A role is just a pre-defined directory structure that bundles tasks, variables, templates, and handlers into a neat package. Let's create a webserver role.
# Role defaults (lowest priority variables)
write("roles/webserver/defaults/main.yml", """
---
listen_port: 8080
""")
# Role variables (higher priority)
write("roles/webserver/vars/main.yml", """
---
doc_root: "/tmp/www"
""")
# The main tasks for this role
write("roles/webserver/tasks/main.yml", """
---
- name: Ensure docroot exists
ansible.builtin.file:
path: "{{ doc_root }}"
state: directory
mode: "0755"
- name: Deploy index.html from a Jinja2 template
ansible.builtin.template:
src: index.html.j2
dest: "{{ doc_root }}/index.html"
notify: Restart web service
- name: Run handlers immediately (instead of end of play)
ansible.builtin.meta:
flush_handlers
""")
# Handlers are tasks that only run when "notified" by another task
write("roles/webserver/handlers/main.yml", """
---
- name: Restart web service
ansible.builtin.debug:
msg: "(simulated) restarting web service on port {{ listen_port }}"
""")
# The Jinja2 template for our index.html file
write("roles/webserver/templates/index.html.j2", """
<!DOCTYPE html>
<html>
<head><title>{{ app_name }}</title></head>
<body>
<h1>{{ app_name }} v{{ app_version }}</h1>
<p>Served on port {{ listen_port }} from {{ doc_root }}</p>
<p>Host: {{ inventory_hostname }}</p>
</body>
</html>
""")
Look at that structure! It's so clean. The tasks/main.yml is the entry point. It creates a directory and then uses the template module to generate an index.html file. Notice the notify: Restart web service line? That tells Ansible: "If this template task actually changes the file, then at the end of the playbook, run the handler named 'Restart web service'." It's a great way to avoid unnecessary service restarts.

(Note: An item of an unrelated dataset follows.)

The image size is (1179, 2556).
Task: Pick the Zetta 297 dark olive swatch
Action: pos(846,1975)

Dynamic Inventories and Jinja2 Templates
Sometimes, your list of servers isn't static. It might live in a cloud provider, a CMDB, or just change frequently. This is where dynamic inventories come in. A dynamic inventory is just an executable script that outputs JSON in a specific format that Ansible understands.
Let's create one. We'll also make another Jinja2 template, this time for a text-based report.

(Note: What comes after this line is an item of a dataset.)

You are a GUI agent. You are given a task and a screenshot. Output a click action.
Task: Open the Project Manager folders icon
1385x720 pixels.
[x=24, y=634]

# A dynamic inventory script
dyn = write("dynamic_inventory.py", '''
#!/usr/bin/env python3
import json, sys
INV = {
"webservers": {"hosts": ["web1", "web2"], "vars": {"role": "frontend"}},
"dbservers": {"hosts": ["db1"], "vars": {"role": "backend"}},
"_meta": {
"hostvars": {
"web1": {"ansible_connection": "local", "tier": "gold"},
"web2": {"ansible_connection": "local", "tier": "silver"},
"db1": {"ansible_connection": "local", "tier": "gold"},
}
},
}
if "--host" in sys.argv:
print(json.dumps({}))
else:
print(json.dumps(INV, indent=2))
''')
# Make the script executable
os.chmod(dyn, os.stat(dyn).st_mode | stat.S_IEXEC)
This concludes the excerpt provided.